Anyway, I looked up recipes for a deconstructed tiramisu thinking that I could at least save a step or two, but realized that A. only one other person thinks tiramisu should come deconstructed and B. it would take almost as long. I needed a plan B.
That plan B became this pretty simple, semi-homemade sundae. It was rich and had all of the tastes of a tiramisu and as a bonus, the ice cream was great on a summer night.
Tiramisu Sundae My hot fudge slipped off a little, but it was still yummy. |
It is a slice of pound cake, topped with a scoop of coffee ice cream with a spoonful or two of mascaropne whipped cream on top, finished with a drizzle of mocha hot chocolate.
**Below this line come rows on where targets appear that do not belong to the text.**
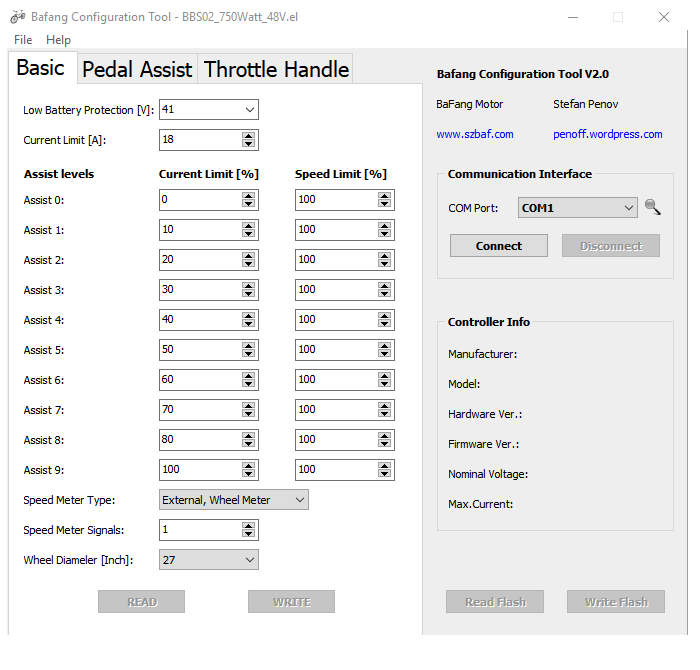Switch to the Pedal Assist tab

(137, 70)
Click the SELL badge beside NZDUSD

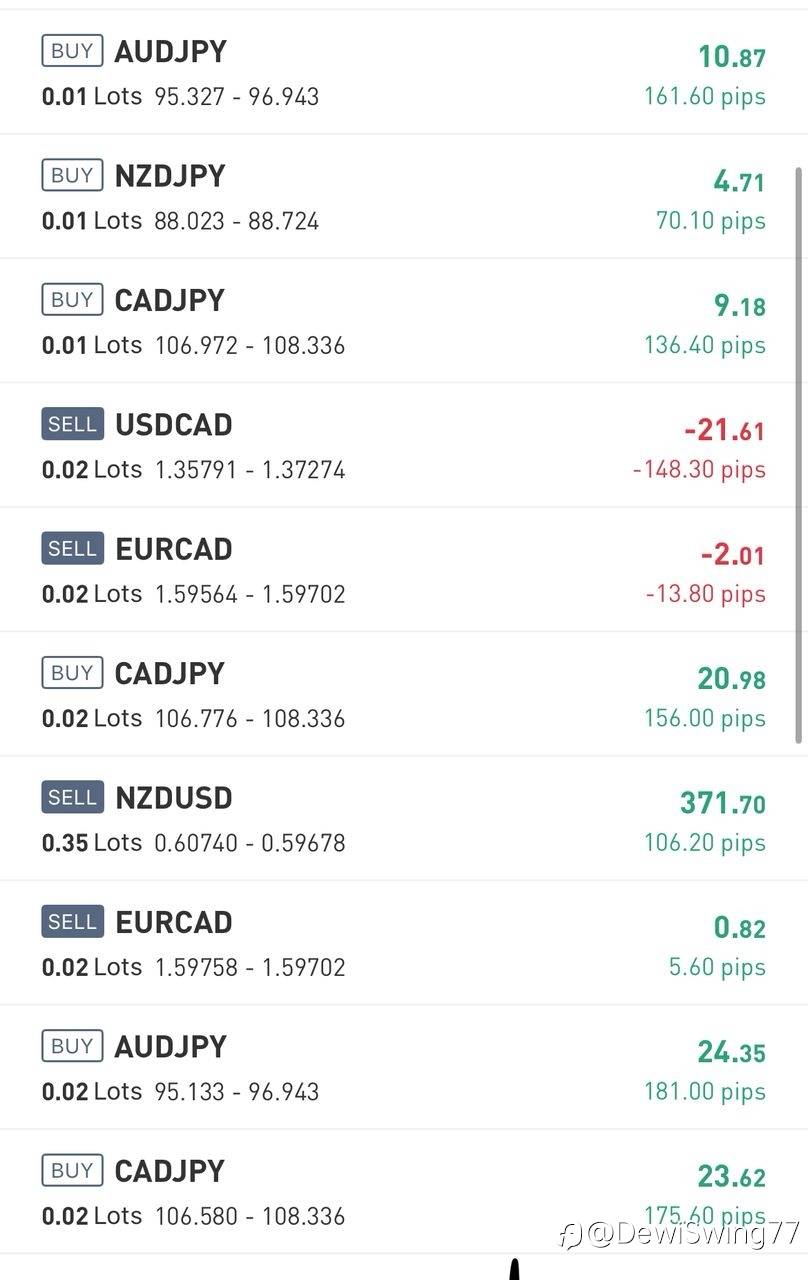click(72, 798)
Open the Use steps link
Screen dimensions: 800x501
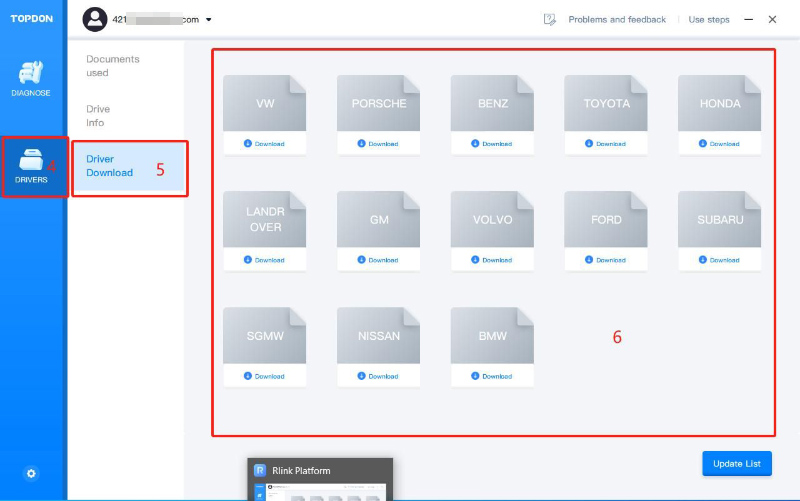pyautogui.click(x=709, y=19)
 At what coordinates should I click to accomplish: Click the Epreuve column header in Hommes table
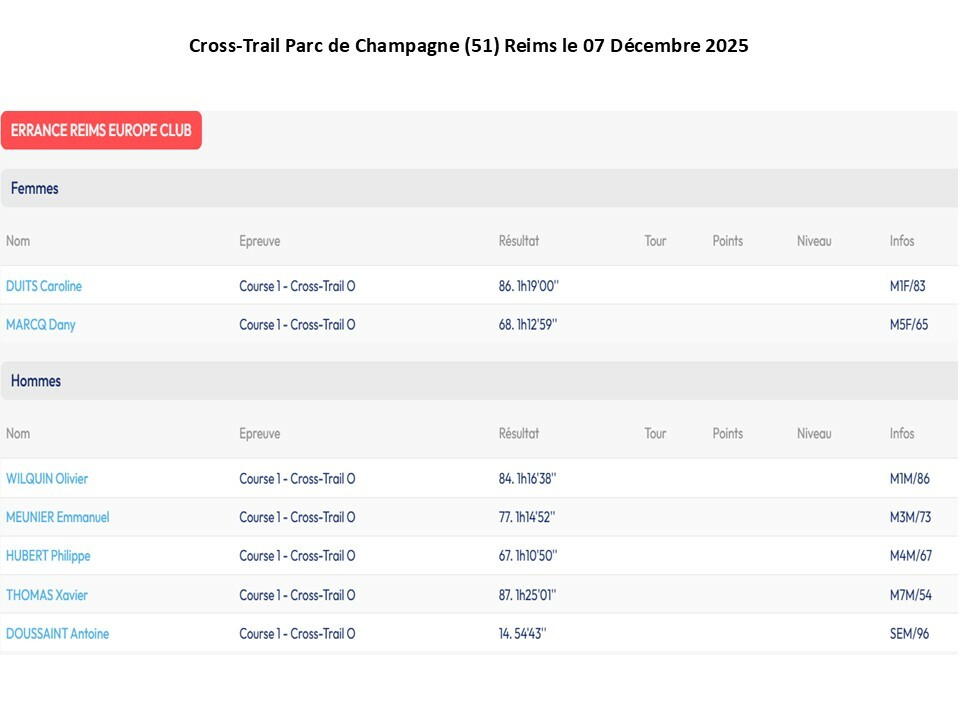point(260,434)
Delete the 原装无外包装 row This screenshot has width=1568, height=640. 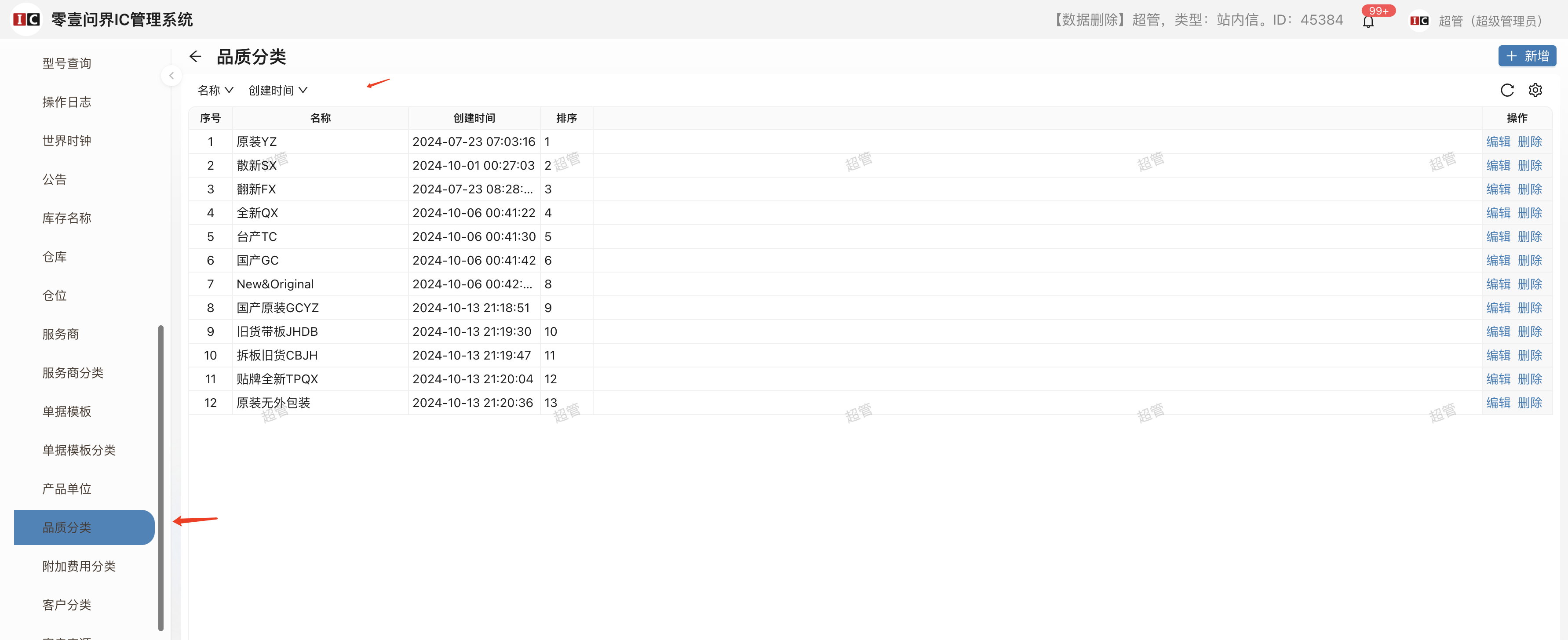tap(1530, 403)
I will be making it again. And even when I don't, I will be making the whipped cream. And, I may be eating the whipped cream by the spoonful. Please do not judge. It's really good!
Recipe:
Ingredients:
Pound Cake (I used Enteman's for the sake of time, but you could make your own.)
Coffee Ice Cream
1 pint Heavy Whipping Cream
4 table spoons Confectioner's Sugar
8 oz Mascarpone Cheese
6 oz Hot Fudge
2 oz Strong Coffee or Espresso
Whipped Topping:
In a cold metal bowl, use a cold whisk to whip your whipped cream.
Once peaks form, add 2-4 tbl spoons of confectioner's sugar to get to your desired sweetness. I prefer all 4.
Last, add the mascarpone cheese and whip again for 1-3 minutes or until fully incorporated.
Keep Refrigerated.
For best results, keep in cold metal bowl. Although the cheese should stabilize the cream, it will help it stay cold.
Mocha Hot Fudge:
Warm hot fudge for about 15 seconds in the microwave. You are not getting is hot, just softening it a little.
Slowly add coffee or espresso to taste. You have the coffee ice cream, so you do not need it to be strong, you just want to get a hint of it.
Once fully mixed to your taste, you can keep refrigerated and then warm when ready for use.
When ready, layer your sundae and enjoy!